For much of the nineteenth century, many scholars believed that they could discern in Beowulf an original pagan core overlaid secondarily with Christian elements. Perhaps the most explicit proponent of that view was Blackburn (1897), who was the first of many to talk about the “Christian colouring” of the poem. That expression was also used by Frederick Klaeber, despite his opinion that the poem had been created by a Christian poet (Klaeber 1950, xlviii–li).
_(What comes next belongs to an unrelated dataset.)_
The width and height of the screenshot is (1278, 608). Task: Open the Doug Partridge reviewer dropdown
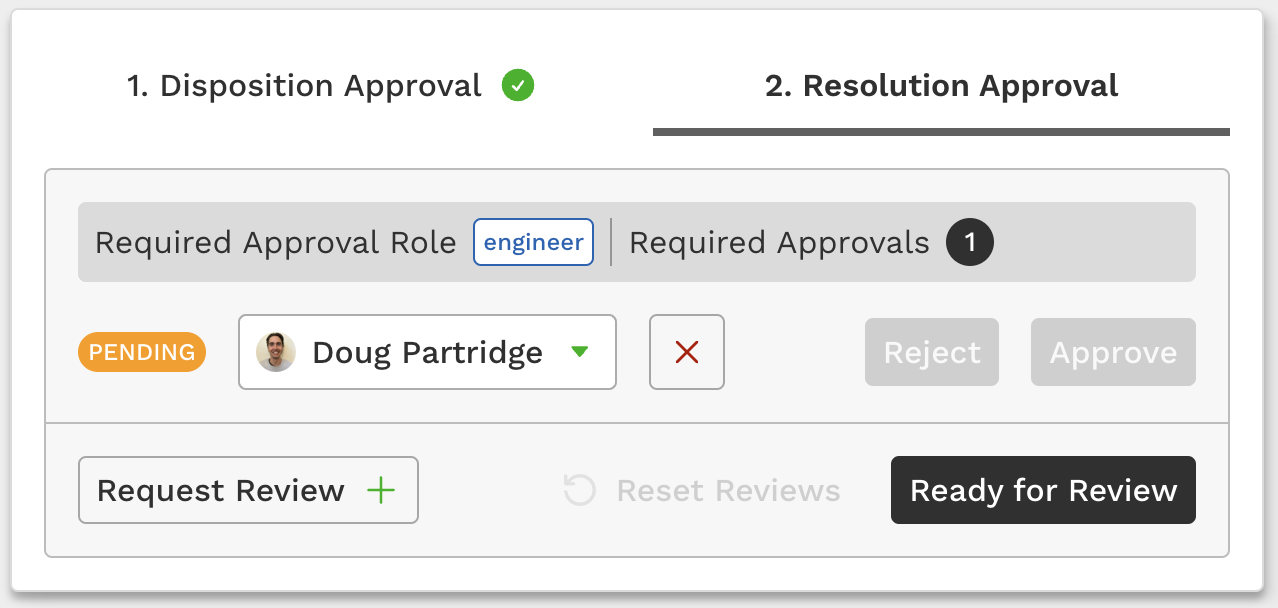pyautogui.click(x=427, y=352)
Over a hundred years ago, Klaeber catalogued what he regarded as a series of distinct Christian elements in Beowulf (Klaeber 1911 and 1912). Others have claimed to have detected hidden reflections of and allusions to Anglo-Saxon patristics, liturgy, and homiletics. It has also long been a common view that the poem was composed by a Christian poet who gave it a clear Christian content from the very outset, particularly since, in purely literary terms, the Christian dimension appears to be well integrated into the poem (Fulk et al. 2009: lxvii–lxxix). According to that school, the Christian poet incorporated pagan features in the poem from the start to give it a credible archaic character.
Opinions on the subject in fact differ widely. Many scholars have regarded the Christian element as limited and superficial.
It should also be noted that there is a clear imbalance here as far as sources are concerned, in that we have an extensive frame of reference for the Christian, Anglo-Saxon tradition of the time, but know relatively little about the pagan Germanic thinking of the same period. Hidden Christian allusions may therefore easily be read into the text where they do not exist.
In pagan times, the spiritual dimension and its practices—referred to in the Christian age as forn siðr or heiðinn siðr (“the old way of life” or “the pagan way of life”; Sundqvist 2005b)—were an integral part of existence which people never felt any need to justify.